Soane’s wife Eliza predeceased him in 1815; he is said never to have transcended his grief. The architect of the Bank of England, various churches, and other famed structures, also built his wife’s tomb. It is this project, which later would serve as the Soane family tomb, that would inspire the design of the phone boxes.
The main tomb structure:
Courtesy Astoft |
There have been different models, but here is a typical telephone box:
Courtesy liberaldictionary.com |
The red telephone box has been rendered redundant by the ubiquity of cell phones, so they are disappearing from the streets of the United Kingdom, but in their day they were found everywhere from Manchester to Malta, from Brighton to Bermuda, from Great Queen Street to Gibraltar—you get the idea. Six months ago, The Guardian mentioned there still were 10,000 in existence, with some being repurposed as tiny public libraries, houses for defibrillators, and other uses. There is the adopt-a-kiosk system that saves many of them.

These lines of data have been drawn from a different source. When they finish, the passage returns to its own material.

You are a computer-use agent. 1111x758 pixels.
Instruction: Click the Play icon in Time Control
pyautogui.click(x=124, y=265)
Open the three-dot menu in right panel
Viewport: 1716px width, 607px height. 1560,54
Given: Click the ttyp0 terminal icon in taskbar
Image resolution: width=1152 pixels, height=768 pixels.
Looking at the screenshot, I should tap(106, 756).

The red telephone box originally was designed by Sir Giles Gilbert Scott, the architect of Battersea Power Station, the Anglican cathedral in Liverpool, and other notable sites. The influence of Soane’s tomb on Scott’s phone box is not obvious, in my opinion, but architecture historians attribute the former to the latter, so I side with them. Also, Scott was a trustee of the Soane Museum.
Originally, I was hoping to connect the Soane tomb to the TARDIS by way of the English police box, but maybe more research is needed to illustrate art imitating art.